__Extracted records__
---------------
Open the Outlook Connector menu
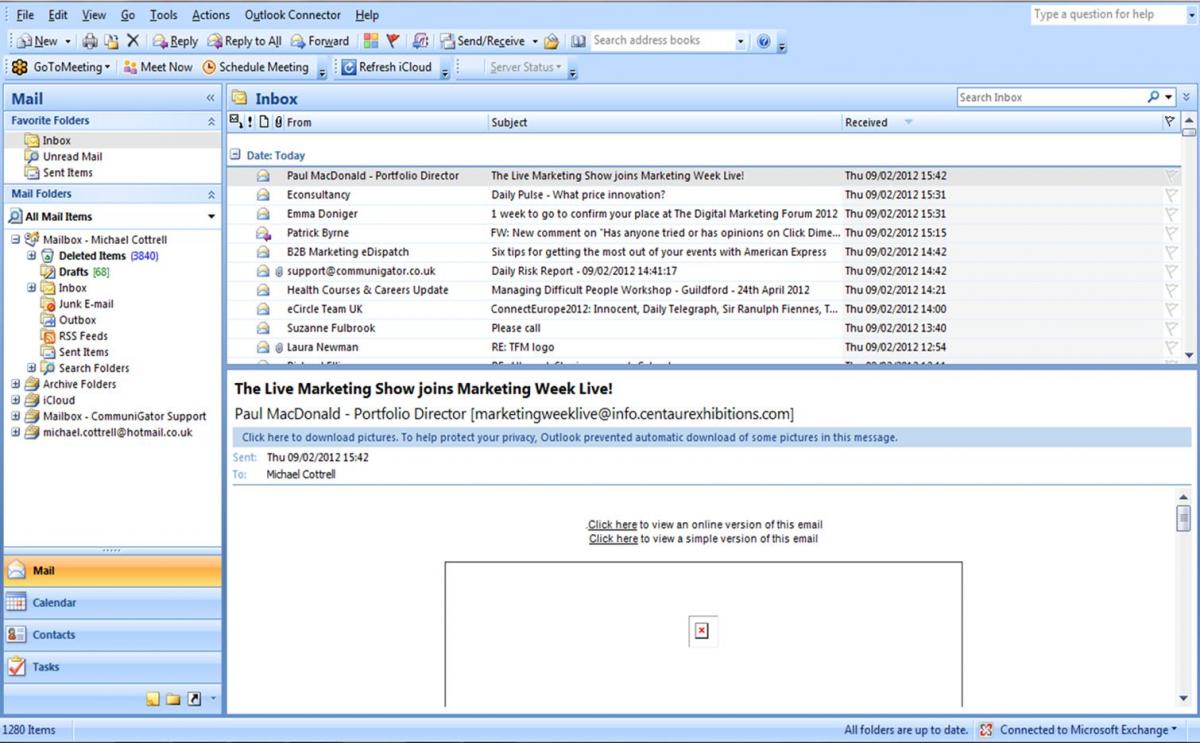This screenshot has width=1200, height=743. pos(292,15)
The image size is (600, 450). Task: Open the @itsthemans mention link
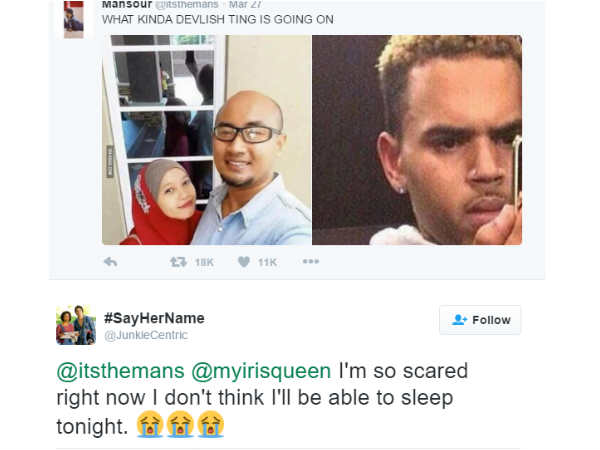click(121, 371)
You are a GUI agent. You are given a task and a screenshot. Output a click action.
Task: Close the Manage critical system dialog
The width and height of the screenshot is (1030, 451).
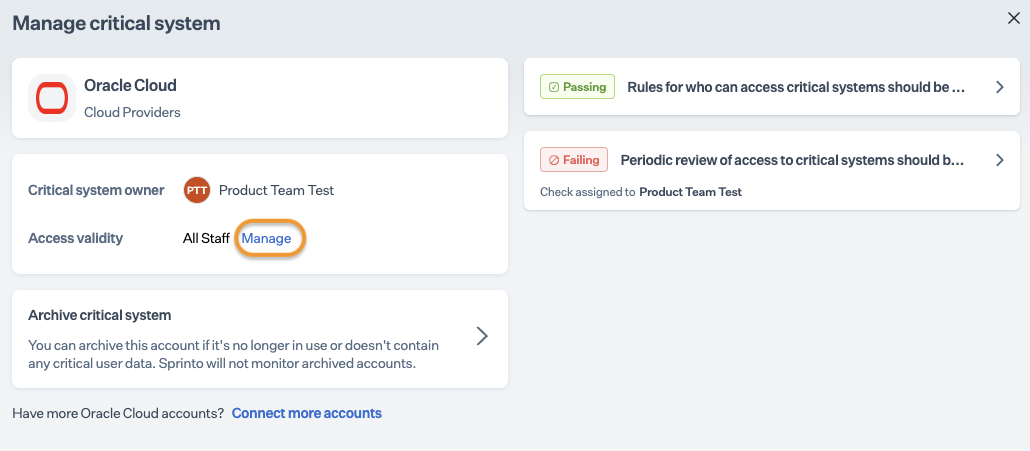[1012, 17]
---------------
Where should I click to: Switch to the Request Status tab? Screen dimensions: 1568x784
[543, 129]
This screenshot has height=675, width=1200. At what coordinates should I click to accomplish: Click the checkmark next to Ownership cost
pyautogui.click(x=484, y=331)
---------------
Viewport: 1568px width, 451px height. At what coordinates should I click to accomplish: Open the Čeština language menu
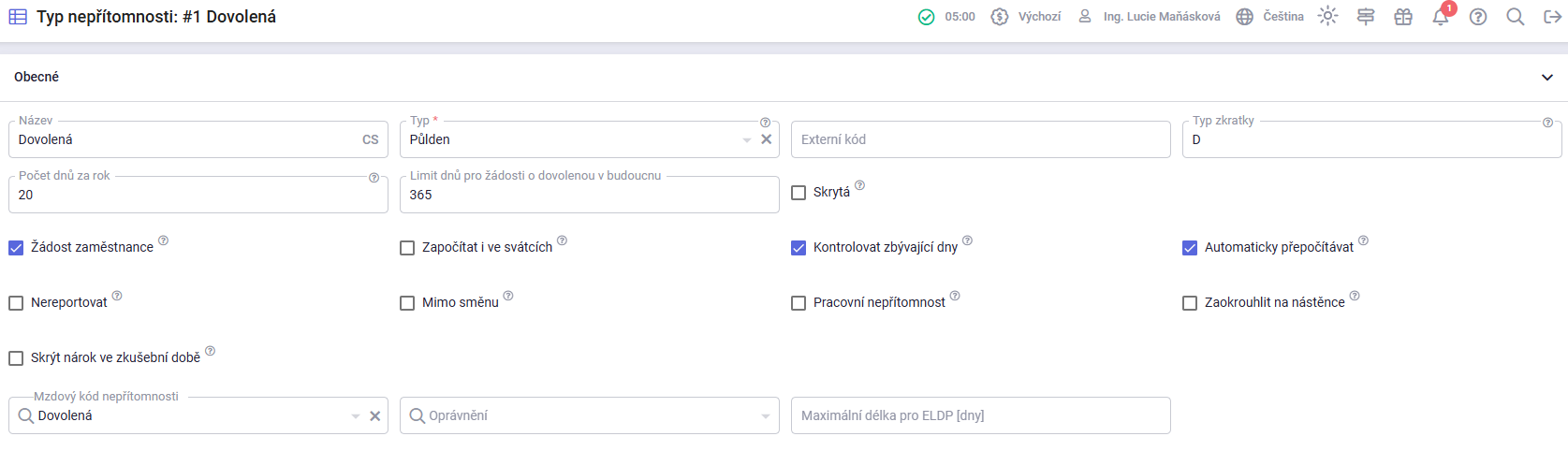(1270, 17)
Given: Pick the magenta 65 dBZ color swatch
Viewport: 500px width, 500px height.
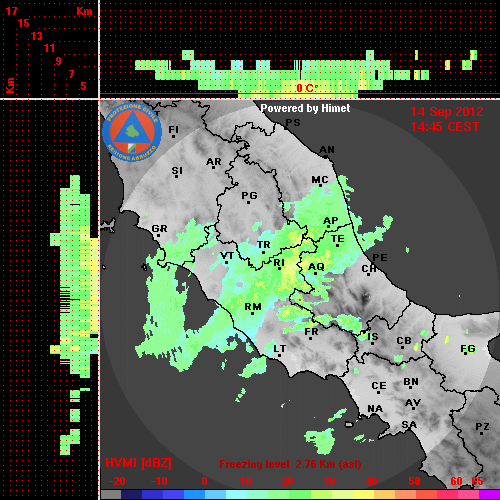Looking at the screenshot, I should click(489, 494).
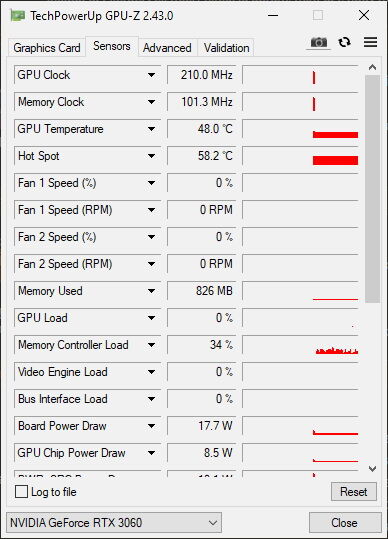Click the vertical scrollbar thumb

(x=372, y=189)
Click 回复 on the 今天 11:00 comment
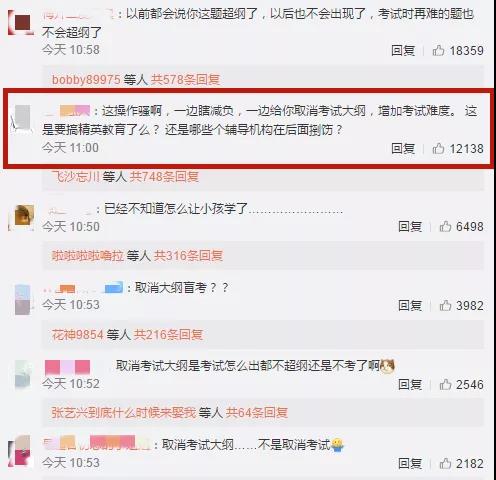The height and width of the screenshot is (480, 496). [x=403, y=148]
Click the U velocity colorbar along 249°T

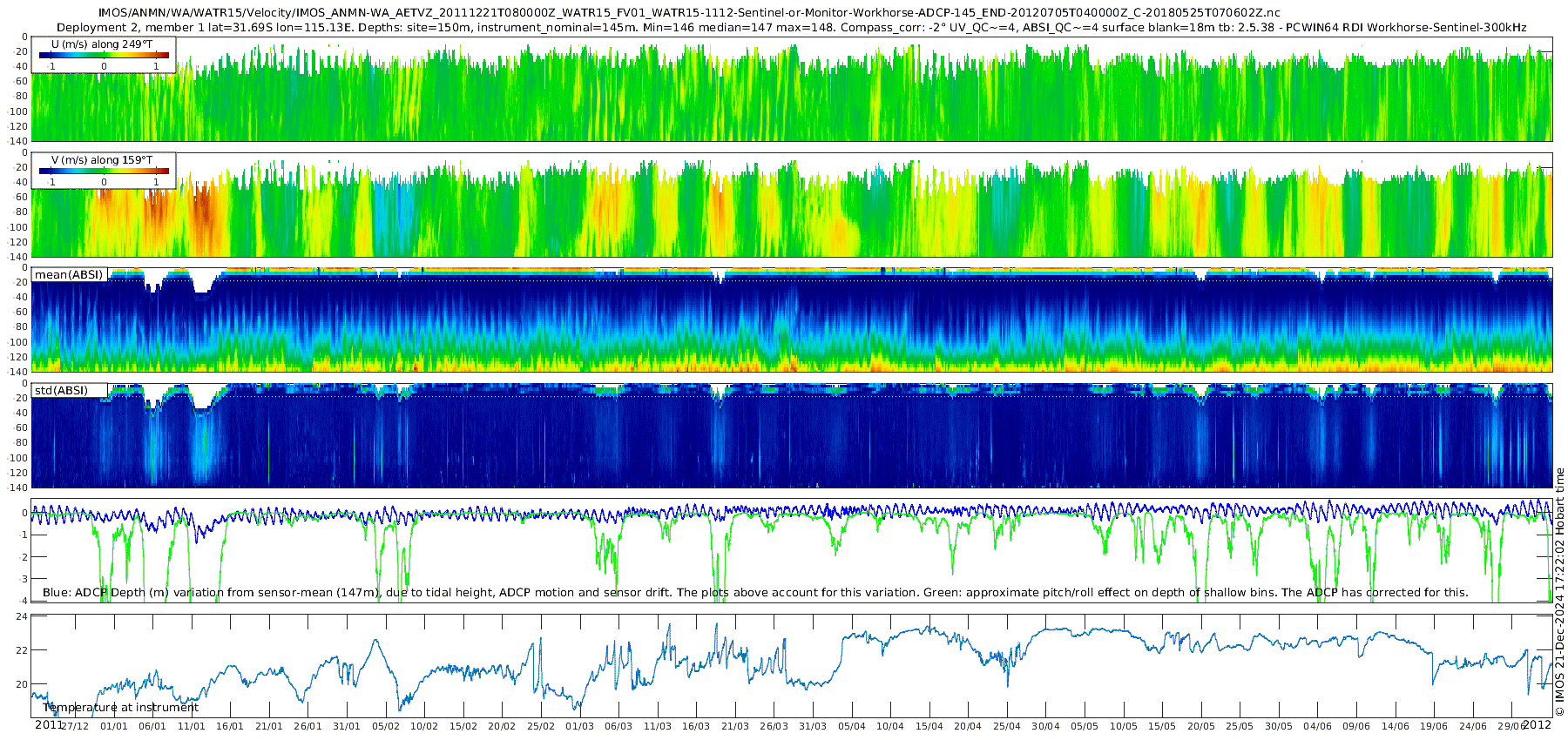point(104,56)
---------------
__Task item__
When copying from the data above, print only the lines from the line containing "Open the Outlook Connector menu" to the line containing "You are a GUI", exactly, and leave the pictures out.

__Output of the task__
Open the Outlook Connector menu
This screenshot has width=1200, height=743. pos(292,15)
The image size is (600, 450). Task: Open the @itsthemans mention link
click(121, 371)
You are a GUI agent. You are given a task and a screenshot. Output a click action.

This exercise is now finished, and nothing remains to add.